As children grow into toddlers, they express their feelings with more than crying. They may tug at the parent, point to what they want—like the refrigerator—or use a few words or short phrases. When they get a response that satisfies their needs, their feelings are regulated, trust and mutuality abound, and the child’s emotional intelligence increases.
When children get to be three or four years old, they may exhibit feelings by throwing temper tantrums. Such behavior exhibits strong feelings brought about by feeling the loss of control, usually during a power struggle with the parent. Underlying anger, or a hissy-fit, is a feeling of fear. The child is fearful of not being able to maintain control.
Parents can help children learn to regulate their emotions by maintaining order, usually be giving them permission to express their feelings. “Go ahead and have your tantrum. I can see you are really angry. When you finish we can solve this problem, but I’m not going to watch you while you are so upset.” Then, the parent must turn away and let the child get these feelings out. Parents and children develop trust in each other when the child has had a firm foundation of emotion regulation because the child knows the parent cares and can let go of any fear of rejection or abuse.
By the time children reach school age, they will have developed their emotional intelligence, that is, their ability for regulating their feelings. Children can get along with others by being open, sharing feelings and considering the ideas and feelings of others. The ability to manage their emotions will make it possible to negotiate socially with others by talking and interacting, either in person or with electronics such as texting, with success. The greater their ability to regulate emotions, the easier it will be for them to participate in school and social activities without fear of feelings of failure and ridicule.

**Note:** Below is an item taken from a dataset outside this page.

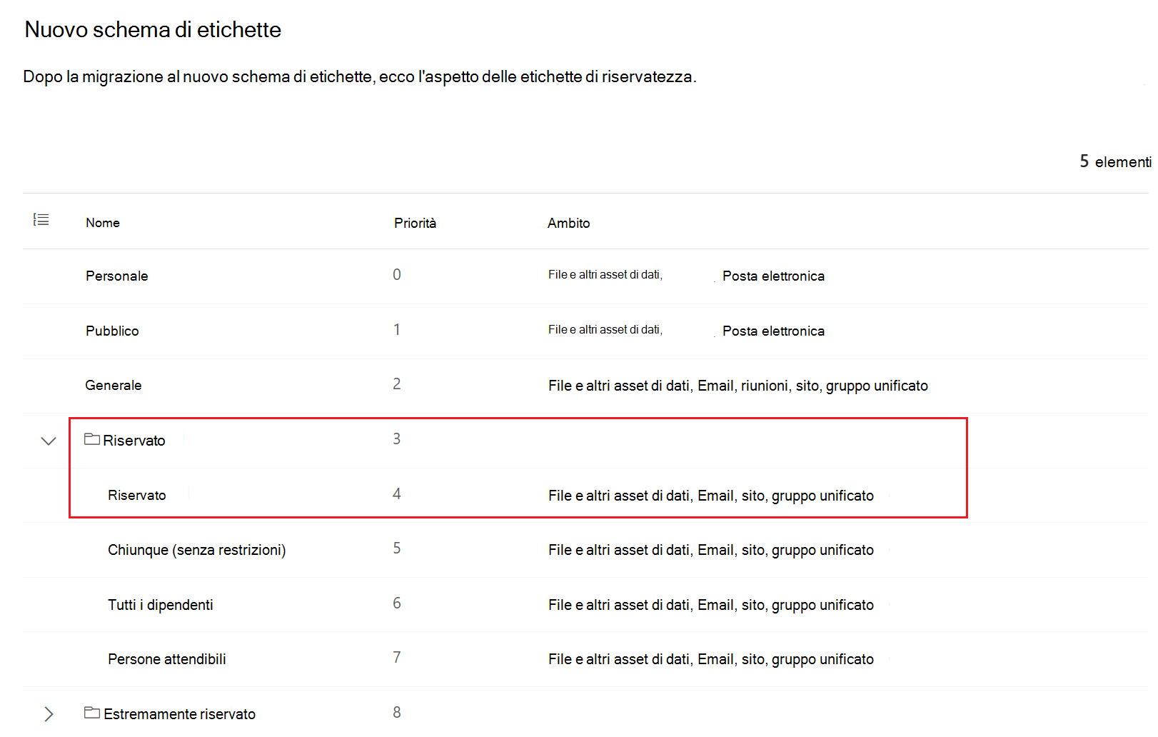
Task: Click the Estremamente riservato folder icon
Action: pyautogui.click(x=92, y=713)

The center for all emotional responses is located primarily in the mid-brain in the limbic system, “the feeling brain”. When children or adults are overly stimulated with very strong negative or positive feelings, for example, the neo-cortex, “the thinking brain,” begins to shut down and the person cannot think clearly. An example of this is when a student takes and an exam. Even though the student knows the material and has studied and prepared for the exam, he/she may blank out on many of the test questions. This may stem from fear of what would happened on the test. As soon as the student turns in the paper in and leaves the room, the answers suddenly come to mind. This indicates that the limbic system is back in regulation and the neo-cortex and is working at full capacity. This illustrations why it is important to take the pressure off of students in order to facilitate emotion regulation.
Emotional intelligence is a part of overall intelligence and is therefore very important in a child’s development regardless of age. Those children without good attachments, mutuality, love and trust with their parents from an early age may face serious behavior problems in school and in life. By the time they reach adulthood, they are faced with many decisions and actions that require emotional stability. Those with poorly regulated emotions often have difficulty getting along with others because their feelings get in the way of their overall intelligence. They may be high level thinkers, talented and attractive; but if they cannot maintain their emotional health, they will face multiple challenges and problems. From serious relationships problems to criminal behavior, emotional stability is often the major factor that interferes with one’s success in life.